Brano citato:

%%

Gli 800 mila euro “spariti“ a Milano e la segretaria Varesina indagata

Parte offesa un grosso studio legale del capoluogo lombardo. Indagini della Finanza. Al vaglio la posizione della lavoratrice per la quale la Procura ha chiesto i domiciliari

soldi inflazione economia  pixabay

Oltre 800.000 euro spariti, svaniti nel nulla nell’arco di sei anni, dal 2018 al 2024. È quanto viene contestato alla dipendente varesina di un importante studio legale di Milano indagata per i reati di truffaautoriciclaggio, ed evasione fiscale.

L’inchiesta, coordinata dalla procura della Repubblica di Milano, è affidata alla Guardia di Finanza e intende far luce sul comportamento della dipendente, una donna assunta con mansioni in ambito amministrativo e di segreteria, che attraverso una serie di azioni fraudolente avrebbe fatto sparire l’ingente somma dai conti dello studio nel corso degli anni.

L’indagata è stata già sottoposta a una perquisizione domiciliare nella sua residenza di Varese dalla quale tuttavia non sarebbero emersi elementi utili per la ricostruzione dei fatti, nonché per il recupero delle somme oggetto di ammanco.

%%

Consegna 1:
Elenca, senza ripetizioni, i sostantivi con cui l'articolo sull'ammanco nello studio legale milanese designa la donna indagata.
Consegna 2:
Trascrivi fedelmente il passo dell'articolo sull'ammanco nello studio legale milanese da "Oltre 800.000 euro" a "oggetto di ammanco.".
Consegna 3:
Scrivi il seguito dell'articolo sugli 800.000 euro spariti dai conti dello studio legale milanese, partendo dopo l'ultima frase riportata.

Voci:
%%

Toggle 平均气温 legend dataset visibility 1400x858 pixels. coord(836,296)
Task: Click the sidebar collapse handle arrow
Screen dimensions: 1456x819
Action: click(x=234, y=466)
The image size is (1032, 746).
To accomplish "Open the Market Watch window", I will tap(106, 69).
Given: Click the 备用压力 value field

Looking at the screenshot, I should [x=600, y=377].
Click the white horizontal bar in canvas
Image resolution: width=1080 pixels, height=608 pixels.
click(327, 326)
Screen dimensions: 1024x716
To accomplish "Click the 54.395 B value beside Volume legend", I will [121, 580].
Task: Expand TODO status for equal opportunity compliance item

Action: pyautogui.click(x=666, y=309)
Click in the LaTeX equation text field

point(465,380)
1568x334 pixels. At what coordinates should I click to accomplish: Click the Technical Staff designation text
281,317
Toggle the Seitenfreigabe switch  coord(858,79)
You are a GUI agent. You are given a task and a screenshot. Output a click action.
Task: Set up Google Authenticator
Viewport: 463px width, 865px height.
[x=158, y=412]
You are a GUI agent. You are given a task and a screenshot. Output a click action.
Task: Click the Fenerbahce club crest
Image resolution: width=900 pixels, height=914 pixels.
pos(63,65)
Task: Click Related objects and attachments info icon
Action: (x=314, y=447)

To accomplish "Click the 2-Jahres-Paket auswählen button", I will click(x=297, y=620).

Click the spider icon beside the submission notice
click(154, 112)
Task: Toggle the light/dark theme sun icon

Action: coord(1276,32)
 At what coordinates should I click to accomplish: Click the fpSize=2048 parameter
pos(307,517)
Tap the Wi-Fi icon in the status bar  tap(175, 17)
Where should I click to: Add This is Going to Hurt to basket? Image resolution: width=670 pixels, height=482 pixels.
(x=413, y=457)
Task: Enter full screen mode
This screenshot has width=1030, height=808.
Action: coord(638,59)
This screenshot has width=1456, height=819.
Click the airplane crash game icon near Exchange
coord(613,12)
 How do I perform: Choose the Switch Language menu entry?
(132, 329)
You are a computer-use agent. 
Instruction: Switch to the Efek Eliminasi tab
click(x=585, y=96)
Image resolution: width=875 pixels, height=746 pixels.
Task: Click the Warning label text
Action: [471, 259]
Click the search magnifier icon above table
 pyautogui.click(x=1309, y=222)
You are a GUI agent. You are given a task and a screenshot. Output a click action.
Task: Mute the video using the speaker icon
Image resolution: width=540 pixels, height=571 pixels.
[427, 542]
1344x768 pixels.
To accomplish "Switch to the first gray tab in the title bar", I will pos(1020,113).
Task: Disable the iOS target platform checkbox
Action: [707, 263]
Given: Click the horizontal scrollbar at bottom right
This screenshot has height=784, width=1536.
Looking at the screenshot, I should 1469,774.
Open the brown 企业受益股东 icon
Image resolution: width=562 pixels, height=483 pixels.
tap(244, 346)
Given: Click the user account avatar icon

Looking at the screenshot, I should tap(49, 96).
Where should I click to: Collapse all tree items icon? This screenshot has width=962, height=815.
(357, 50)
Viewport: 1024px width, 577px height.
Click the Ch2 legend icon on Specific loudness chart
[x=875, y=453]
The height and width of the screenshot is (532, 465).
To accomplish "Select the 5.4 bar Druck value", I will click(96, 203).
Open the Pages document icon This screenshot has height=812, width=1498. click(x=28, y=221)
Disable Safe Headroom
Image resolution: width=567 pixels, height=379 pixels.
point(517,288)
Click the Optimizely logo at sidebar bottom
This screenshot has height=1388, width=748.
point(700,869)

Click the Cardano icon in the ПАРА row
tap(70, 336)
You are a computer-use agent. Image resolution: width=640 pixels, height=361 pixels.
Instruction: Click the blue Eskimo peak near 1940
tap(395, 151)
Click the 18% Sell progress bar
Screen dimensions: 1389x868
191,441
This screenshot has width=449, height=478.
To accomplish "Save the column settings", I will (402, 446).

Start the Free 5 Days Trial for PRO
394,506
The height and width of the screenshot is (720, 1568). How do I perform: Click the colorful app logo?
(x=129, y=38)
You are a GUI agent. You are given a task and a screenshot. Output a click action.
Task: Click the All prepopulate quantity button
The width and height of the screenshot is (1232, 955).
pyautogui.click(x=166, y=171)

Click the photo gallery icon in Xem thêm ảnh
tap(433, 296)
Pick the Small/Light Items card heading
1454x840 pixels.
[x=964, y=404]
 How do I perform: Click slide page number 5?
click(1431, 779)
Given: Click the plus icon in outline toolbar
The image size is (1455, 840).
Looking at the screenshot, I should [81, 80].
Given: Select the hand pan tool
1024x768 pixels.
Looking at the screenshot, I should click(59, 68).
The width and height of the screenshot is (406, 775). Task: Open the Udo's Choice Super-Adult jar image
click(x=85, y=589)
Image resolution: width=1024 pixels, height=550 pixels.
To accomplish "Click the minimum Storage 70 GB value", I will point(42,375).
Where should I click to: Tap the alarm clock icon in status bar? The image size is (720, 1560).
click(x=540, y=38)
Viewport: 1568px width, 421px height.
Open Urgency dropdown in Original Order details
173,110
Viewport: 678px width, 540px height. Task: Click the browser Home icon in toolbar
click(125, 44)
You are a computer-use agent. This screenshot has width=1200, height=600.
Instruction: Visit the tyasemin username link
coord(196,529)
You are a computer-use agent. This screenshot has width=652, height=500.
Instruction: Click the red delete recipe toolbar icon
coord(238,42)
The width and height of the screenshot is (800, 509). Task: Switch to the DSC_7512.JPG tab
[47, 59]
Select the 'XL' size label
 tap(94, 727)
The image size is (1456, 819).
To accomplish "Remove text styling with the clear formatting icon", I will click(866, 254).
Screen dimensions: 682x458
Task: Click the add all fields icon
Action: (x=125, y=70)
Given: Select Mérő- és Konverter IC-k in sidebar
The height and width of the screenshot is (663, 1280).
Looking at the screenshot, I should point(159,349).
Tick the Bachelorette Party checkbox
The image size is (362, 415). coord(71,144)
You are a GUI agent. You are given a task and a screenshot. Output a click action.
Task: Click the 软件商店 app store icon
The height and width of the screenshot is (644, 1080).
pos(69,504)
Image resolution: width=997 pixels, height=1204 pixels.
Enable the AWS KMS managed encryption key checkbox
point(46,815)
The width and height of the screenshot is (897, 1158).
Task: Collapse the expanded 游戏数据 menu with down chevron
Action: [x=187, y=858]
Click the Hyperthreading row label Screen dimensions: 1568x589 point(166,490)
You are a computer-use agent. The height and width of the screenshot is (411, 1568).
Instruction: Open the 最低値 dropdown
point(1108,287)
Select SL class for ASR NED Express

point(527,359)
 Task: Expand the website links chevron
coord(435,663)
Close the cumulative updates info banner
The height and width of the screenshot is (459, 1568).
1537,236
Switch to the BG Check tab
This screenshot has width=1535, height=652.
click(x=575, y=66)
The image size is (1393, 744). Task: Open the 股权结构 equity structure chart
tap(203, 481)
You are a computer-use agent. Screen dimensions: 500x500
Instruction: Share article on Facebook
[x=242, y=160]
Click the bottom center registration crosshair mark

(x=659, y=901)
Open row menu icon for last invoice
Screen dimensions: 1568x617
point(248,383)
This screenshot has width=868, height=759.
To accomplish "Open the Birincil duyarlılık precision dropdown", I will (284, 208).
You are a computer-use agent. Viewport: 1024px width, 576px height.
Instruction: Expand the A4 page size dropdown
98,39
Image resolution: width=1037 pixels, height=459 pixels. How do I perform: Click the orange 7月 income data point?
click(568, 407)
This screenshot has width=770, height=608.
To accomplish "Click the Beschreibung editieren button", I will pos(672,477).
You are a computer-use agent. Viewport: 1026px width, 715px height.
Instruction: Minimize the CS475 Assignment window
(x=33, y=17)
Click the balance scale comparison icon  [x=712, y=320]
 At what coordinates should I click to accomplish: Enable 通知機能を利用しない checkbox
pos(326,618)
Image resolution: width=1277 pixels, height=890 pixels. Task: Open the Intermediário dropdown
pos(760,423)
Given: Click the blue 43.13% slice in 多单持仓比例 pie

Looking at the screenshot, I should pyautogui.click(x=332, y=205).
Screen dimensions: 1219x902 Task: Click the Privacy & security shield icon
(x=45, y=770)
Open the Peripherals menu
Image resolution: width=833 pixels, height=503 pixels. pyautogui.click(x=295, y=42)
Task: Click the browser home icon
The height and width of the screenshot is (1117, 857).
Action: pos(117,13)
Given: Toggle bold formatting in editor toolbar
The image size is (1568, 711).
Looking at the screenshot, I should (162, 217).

%%

Soluzione 1:
segretaria, lavoratrice, dipendente, donna, indagata

Soluzione 2:
Oltre 800.000 euro spariti, svaniti nel nulla nell’arco di sei anni, dal 2018 al 2024. È quanto viene contestato alla dipendente varesina di un importante studio legale di Milano indagata per i reati di truffaautoriciclaggio, ed evasione fiscale.

L’inchiesta, coordinata dalla procura della Repubblica di Milano, è affidata alla Guardia di Finanza e intende far luce sul comportamento della dipendente, una donna assunta con mansioni in ambito amministrativo e di segreteria, che attraverso una serie di azioni fraudolente avrebbe fatto sparire l’ingente somma dai conti dello studio nel corso degli anni.

L’indagata è stata già sottoposta a una perquisizione domiciliare nella sua residenza di Varese dalla quale tuttavia non sarebbero emersi elementi utili per la ricostruzione dei fatti, nonché per il recupero delle somme oggetto di ammanco.

Soluzione 3:
Invece di fronte al giudice per l’udienza preliminare di Milano il legale Oskar Canzoneri del foro di Varese ha assistito l’indagata nel corso del cosiddetto “contraddittorio preventivo”, cioè l’interrogatorio che viene effettuato dal giudice prima dell’emissione di una misura cautelare personale restrittiva, in questo caso l’applicazione degli arresti domiciliari.

Nuove regole introdotte dalla “riforma Nordio” che si applicano per alcuni tipi di reato, ma solo in presenza dell’ipotesi della pericolosità sociale, cioè che l’indagato possa reiterare il comportamento penalmente rilevante (è una delle tre esigenze cautelari. Le altre due, che consistono nel pericolo di fuga e nell’inquinamento probatorio, non prevedono questo tipo di meccanismo per il quale di fatto l’indagato viene avvisato del futuro arresto che per legge viene eseguito entro pochi giorni.

I reati contestati, come si accennava, sono la truffa pluriaggravata, ma anche l’autoriciclaggio imputabile a “chiunque, avendo commesso o concorso a commettere un delitto impiega, sostituisce, trasferisce, in attività economiche, finanziarie, imprenditoriali o speculative, il denaro, i beni o le altre utilità provenienti dalla commissione di tale delitto, in modo da ostacolare concretamente l’identificazione della loro provenienza delittuosa”.

Viene in ultimo contestata all’indagata anche la mancata segnalazione nelle proprie dichiarazioni dei redditi di altri importi (in questo caso sebbene di provenienza fraudolenta) che la donna avrebbe avuto nella sua disponibilità nell’arco di tempo considerato dall’Agenzia delle entrate. Un’evasione fiscale a tutti gli effetti, insomma. Sulla misura cautelare da applicare il giudice si è riservato, dovrà cioè valutare l’applicazione degli arresti domiciliari.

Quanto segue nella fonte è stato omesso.